* _THE RECORDS_:
-- Opening Marker --

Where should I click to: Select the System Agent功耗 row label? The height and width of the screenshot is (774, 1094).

-- Closing Marker --
-- Opening Marker --

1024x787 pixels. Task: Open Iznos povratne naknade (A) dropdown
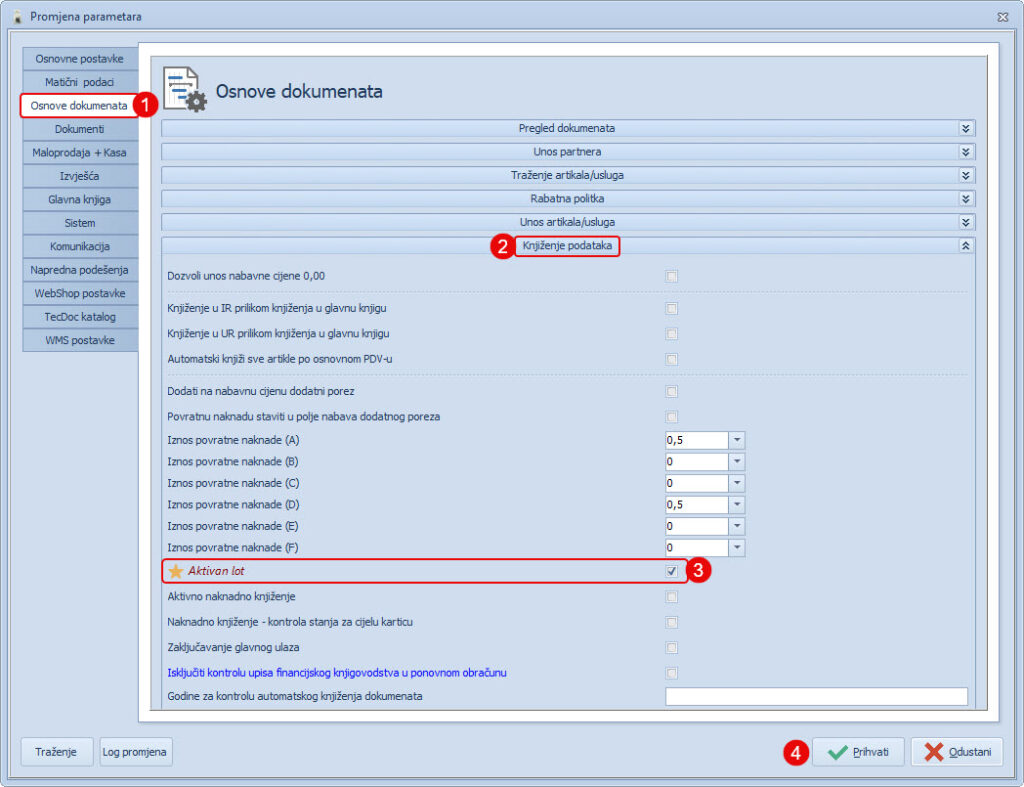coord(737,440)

-- Closing Marker --
-- Opening Marker --

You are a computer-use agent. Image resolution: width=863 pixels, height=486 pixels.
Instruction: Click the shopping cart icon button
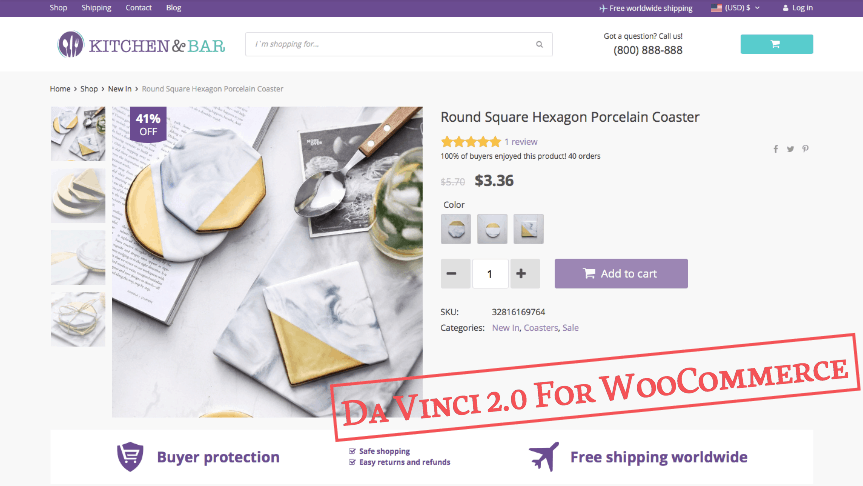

-- Closing Marker --

* _WHAT THE EXERCISE ASKS_:
Among the entries above, the line containing "You are a computer-use", the line containing "Instruction: Click the", and all lines between them are to be restated word for word; nothing else belongs in the reply.

* _ANSWER FOR THIS EXERCISE_:
You are a computer-use agent. Image resolution: width=863 pixels, height=486 pixels.
Instruction: Click the shopping cart icon button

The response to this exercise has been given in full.